Wednesday, February 6

Super----

I will entitle this blog entry as ‘super’ days. After Sunday’s ‘SUPER’ bowl, there was yesterday’s ‘SUPER’ Tuesday.
Granted I don’t what is so “super” about football, or political primaries, but apparently they are just ‘super’.
For me Sunday night and Tuesday evening just left me in a ‘stupor’. (Pun, attended-)

So I live in Ohio, the land of…where politics can boil down to this statement; the Ohio House of Representatives passed a law that would have declared the tomato to be the official state fruit, but the bill died when the Ohio Senate failed to act on it.

Ok. Granted Ohio, is an important state politically. But after four years of trying to find a Political Job in OHIO, I am left to question where everyone is? Ohio, can make the final vote, such as in the election of 2004. And it just might play an important part on who is the democratic nominee.
But it seems that the people of Ohio are some what forgotten. Maybe this is just my obscured opinion?

Also in my observation the whole Delegate system, doesn’t make any sense what so ever. And yes, I attended for years of a Political Science degree.

For instance:

· Eighty percent of the 4,050 Democratic Party delegates will arrive at the convention having already been pledged to a specific candidate during the primaries and caucuses. The number of delegates needed to win the Democratic nomination is 2,025. The Democratic Party system was designed to be proportional, which could lead to Sens. Barack Obama (D-IL) and Hillary Clinton (D-NY) ending up with “roughly similar numbers,” says Peter Beinart, CFR’s senior fellow for U.S. foreign policy. “Even the way it’s done proportionally tends to lead to parity, in the sense that the threshold you need to get delegates is fairly low.”
Any Democratic candidate receiving at least 15 percent of the vote in a given primary or caucus is entitled to a proportional number of delegates from that state. When John Edwards dropped out of the race for the Democratic presidential nomination in January 2008, some speculated he might use the delegates he won in early primaries and caucuses to become a power broker of sorts at the Democratic National Convention in August 2008. “[W]ith a chunk of delegates, you can leverage what you’ve been fighting for and standing for. You can raise these issues to where they should be on the Democratic agenda,” David Bonior, Edwards’ national campaign manager told the New York Times.

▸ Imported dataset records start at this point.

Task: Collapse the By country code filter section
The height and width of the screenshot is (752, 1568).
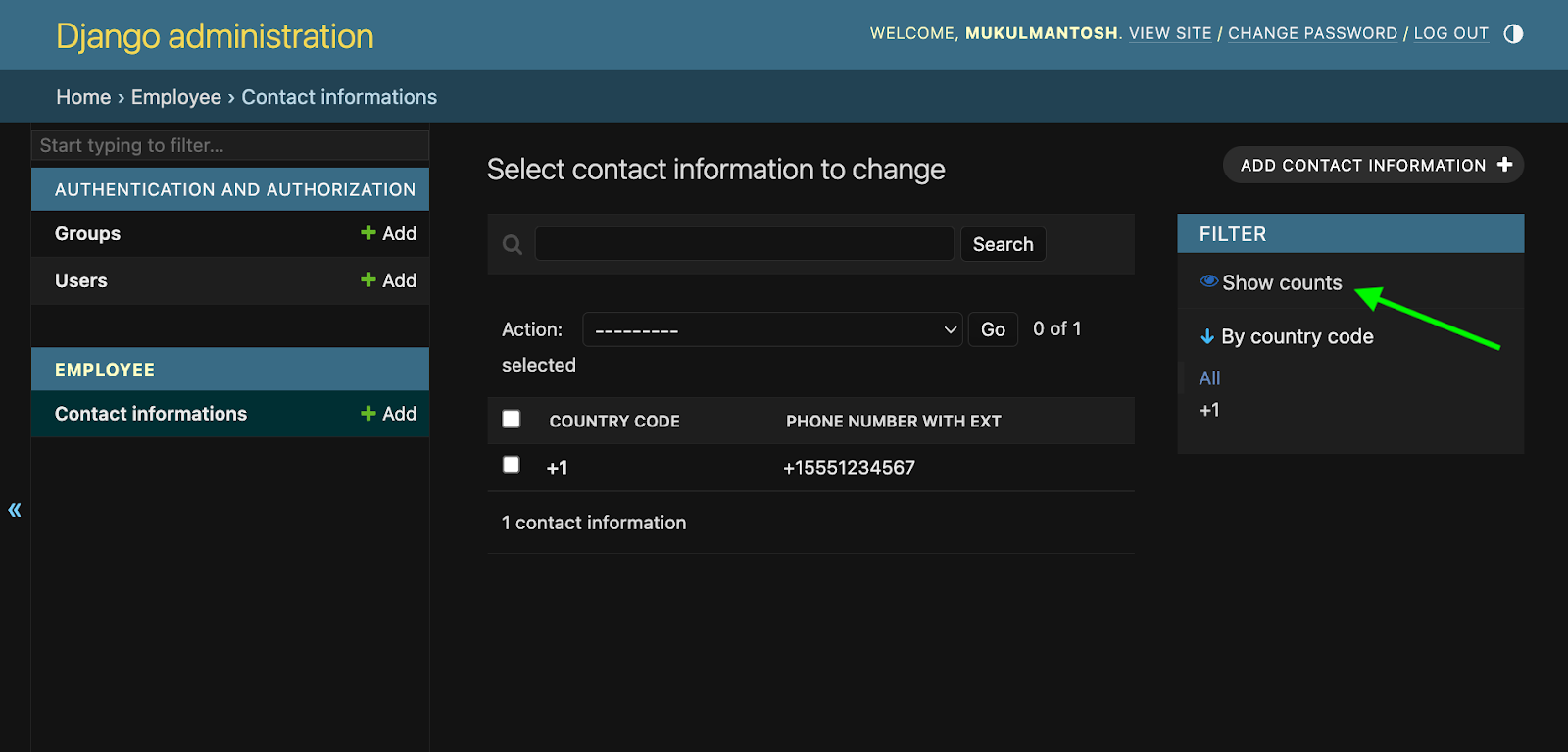Action: [1207, 336]
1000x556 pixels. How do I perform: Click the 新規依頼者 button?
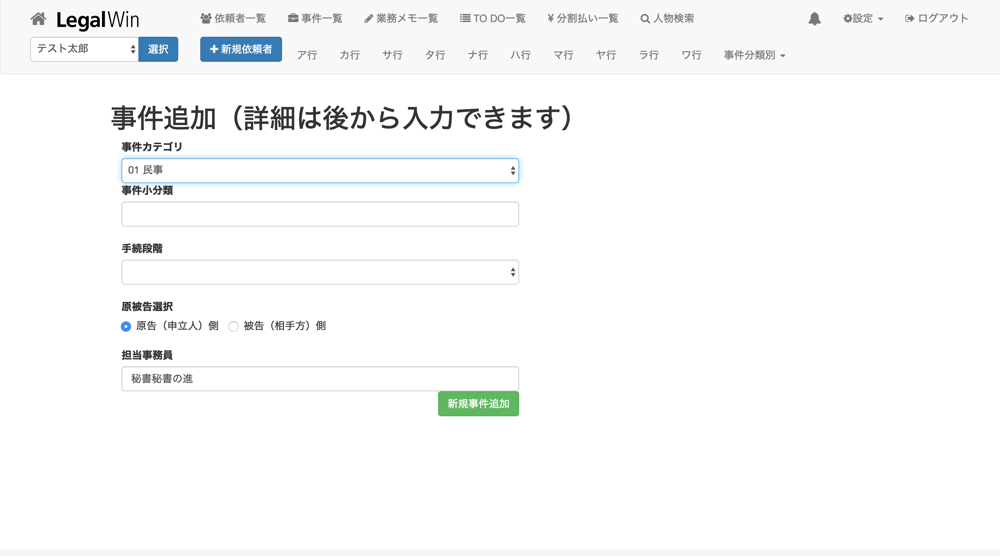point(241,49)
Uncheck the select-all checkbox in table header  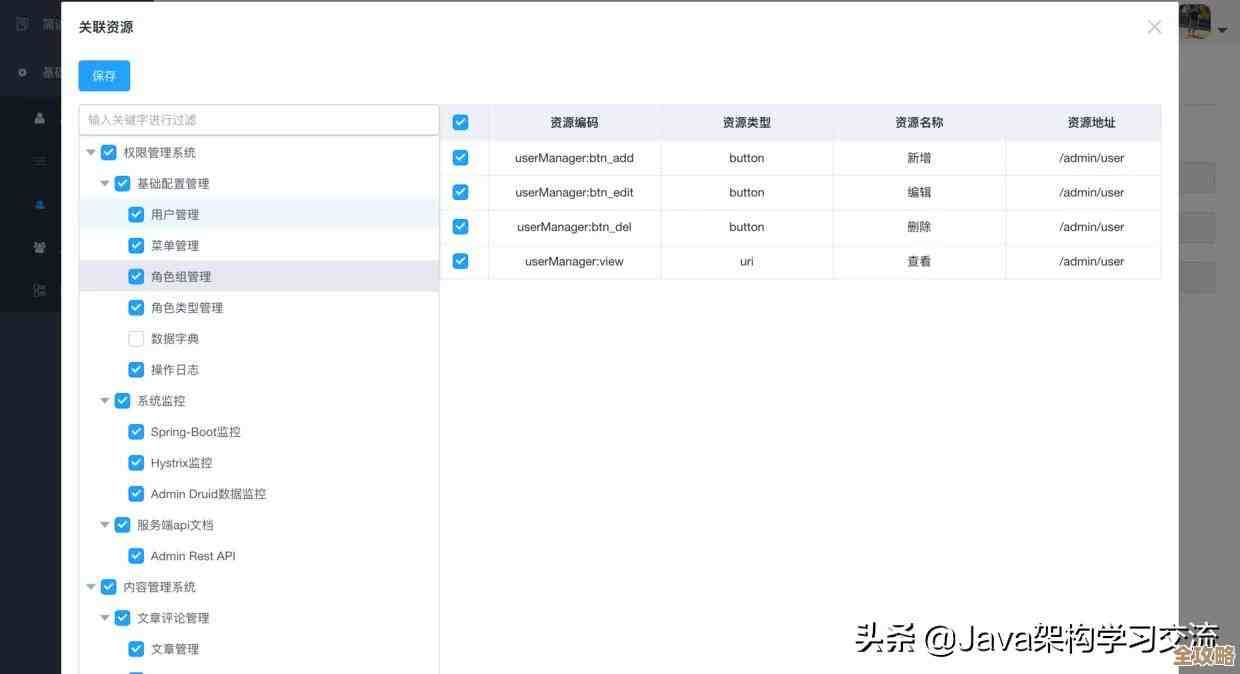click(x=460, y=122)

Meaning if you get 15% of the vote you get that many delegates, right? Thus if you won in NY with 63%, and the other candidate had 41% of the vote, they get 41% of the delegates right?
So if you are a delegate in the democratic party, you are based on proportional votes, and not the winner take all system in which many of the states have in the republican party.

Yeah, and then there are super delegates- yeah super delegates, like Bill Clinton is a super delegate for the Democratic Party.

· The Democratic Party has superdelegates, which include elected officials, like members of Congress, and party officials. At the Democratic convention, superdelegates account for twenty percent of overall delegates and are “uncommitted and are not bound in any fashion” to any one candidate, says Ornstein. In other words, they can throw their support to whomever they want at the convention.
The Democratic nomination process was altered to include superdelegates in 1984. That year, former Vice President Walter Mondale won the Democratic nomination with strong support from party stalwarts. Some experts say Democratic candidate George McGovern’s landslide 1972 loss to Richard Nixon influenced the party’s introduction of superdelegates. “There was a view that the Democratic party had allowed the grass roots to become too empowered and that in too many instances, people whose job it was to get Democrats elected were being shut out of the process,” says McGehee.

So this means that 810 delegates are super delegates.
Actually the number is 796, and the majority of ‘SUPER’ delegates have endorsed Hillary.

Here’s a happy little chart to help you understand this. So Edwards and Unknown have 26 delegates..\

Without Michigan and Florida
Candidate
Delegates(CNN)
Superdelegates
Total
Clinton
706
201
907
Obama
707
110
817
Edwards
12
--
12
Unknown-IA
14
--
14
Undeclared
0
411
411




Updated 2/6/2008
Delegates Needed: 2025

Right, and then you have states like Florida and MI, where they broke party ‘tradition’ and are being punished, but you might see them participate, and this wouldn’t be fair, because Obama and Edwards (who was still in the race at the time, didn’t even put their names on the ballet) so umm yeah.

Yeah so to me it looks like the way things are going, the people in power, these ‘super delegates’ and if you need a list, here’s a great reference-

http://demconwatch.blogspot.com/2008/01/superdelegate-list.html

Will possibly decided who will get the nomination. And this is ok with us (the party members or the people) because we elected most of these people to office in the first place. Sure, seems fair to me- Note hint of sarcasm.